Fidel Castro, who died last Friday at the age of 90, was one of those iconic characters whose place in history will be a subject of debate for a long time to come. He was a dictator, but also a revolutionary and reformer who had inspired millions all over the world at a time when imperialism and voracious capitalism were seen as a cancer eating up resource-rich but impoverished countries in South America, Africa and South East Asia. Fidel was a vintage product of a bloody struggle between Communism and capitalism in a post-Second World War global theatre.
He was the last archetypal guerrilla fighter driven by deep ideological anti-colonial conviction and the romantic dream of building a socialist utopia. He had risen against a United States-backed dictator to free Cuba from the yoke of American usurpation. His comrade-in-arms, the charismatic Argentinean doctor Che Guevara, remains a symbol of people’s struggle against imperialism, tyranny and injustice. Their historic partnership made the Cuban revolution a standard for other nations seeking freedom — from Palestine to Vietnam, from Angola to Nicaragua.

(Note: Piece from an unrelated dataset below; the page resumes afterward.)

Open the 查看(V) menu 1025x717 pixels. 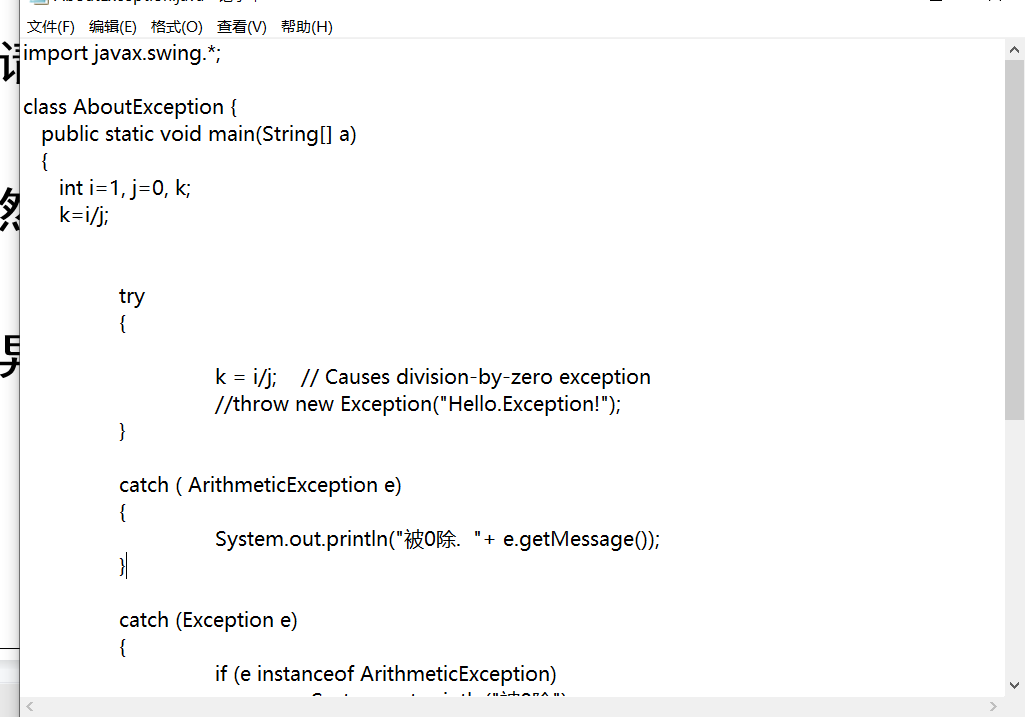click(242, 27)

Castro’s apotheosis as a Cold War figure came by accident as the US demonised him and sought to topple him, especially following the failed CIA-led operation known as Bay of Pigs in 1961. It is said that he had survived no less than 600 assassination attempts. He became the centre of a US-Russian showdown in the 13-day Cuban missile crisis in 1962 when the world was on the brink of a nuclear war. For decades, Castro remained a gadfly to a handful of US presidents. Under US economic embargo, Cuba became increasingly reliant on Soviet aid and support and for a while Castro was able to follow through on a number of reforms. Against all odds, he was able to implement an outstanding education and health system. Recent figures show that infant mortality in Cuba has fallen to 4.83 deaths per 1,000 live births, compared with 6.0 for the US and just behind Canada at 4.80. Its universal health system is ranked 39th, out of 191, by the World Health Organisation, ahead of many western and oil-rich countries.

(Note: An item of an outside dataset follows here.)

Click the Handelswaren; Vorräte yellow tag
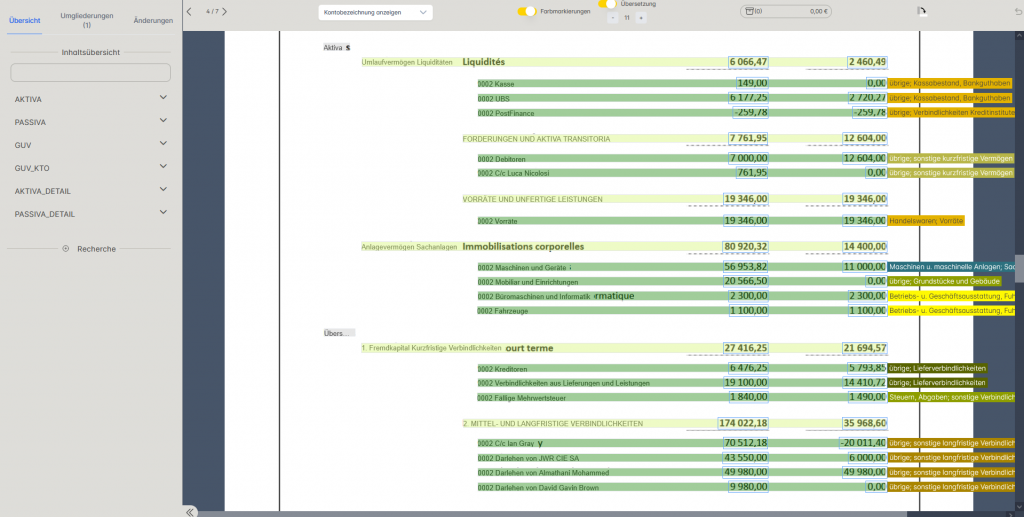Screen dimensions: 1024x517 [x=926, y=220]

And according to the World Bank, no country, including the richest, spend such a high portion of its national budget, roughly 13 per cent, on education as Cuba. It is worth noting that a country of 11 million people has 47 universities — a number of which enjoy international reputation.

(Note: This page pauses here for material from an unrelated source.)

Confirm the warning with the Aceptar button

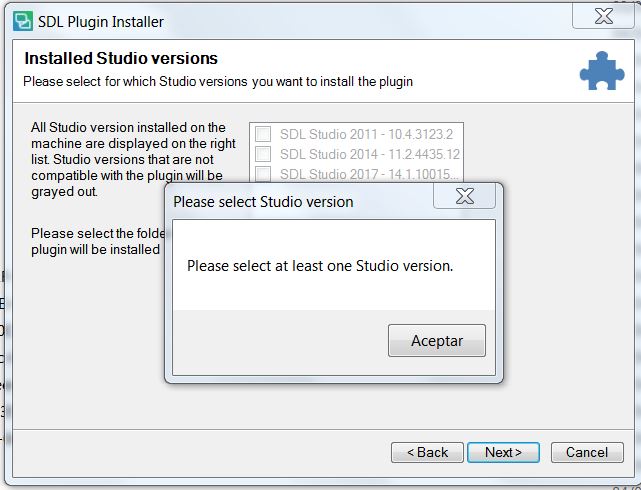pyautogui.click(x=437, y=340)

Under Castro, Cuba’s education and health models were transferred to a number of countries in South America and Africa. But after the collapse of the Soviet Union in 1990, Cuba’s economic fortunes quickly dissipated. Castro’s social experiment was on the brink of collapse. Popular dissent forced him to hold tight to power and yes he did imprison thousands of political opponents. Castro’s defiance and trademark arrogance never wavered and he was lucky to find an ally and protege in the form of former Venezuelan president Hugo Chavez who for many years subsidised the Cuban economy.
In a post-Cold War world, Castro and his Cuban revolution ceased to be a threat to the US. But he remained a controversial figure to the rest of the world. Leftist western politicians admired him and he was invited to the Vatican and a number of European capitals. But he had become a symbol of a bygone era. The world was changing and so was Cuba. Revolutionary ideas had no place in today’s globalised world. Even South America was quickly shifting; peacefully adopting free-market capitalist systems. Those that did not, like Venezuela, soon verged on becoming failed states.
Despite the turbulent history with the US, Castro was not dogmatic about future relations with his northern neighbour. He lived to see the historic visit by US President Barack Obama to Havana earlier this year and the hoisting of the American flag on the embassy. He developed a special friendship with former US president Jimmy Carter and shook hands with former US president Bill Clinton at a United Nations meeting in 2000. Castro believed deeply that it was the US that had to apologise for what it did to Cuba and that the two countries could coexist peacefully.
Change had come to Cuba even before Castro’s death. His brother Raul, who took over in 2008, had embarked on an ambitious but slow economic reform in the hope of attracting foreign investments. Obama’s overture to Cuba will undoubtedly open the island for US investments and loosen the totalitarian system of government that Havana had followed under Fidel for decades.
It is ironic that Castro’s departure comes at a time when the Left is on the retreat in almost every country on earth, as we see far-right populist movements gaining ground in Europe and in the US — the latter with Donald Trump’s stunning victory. As the last iconic figure of the era of the Cold War departs, the 20th century has truly and finally come to a close!
Osama Al Sharif is a journalist and political commentator based in Amman.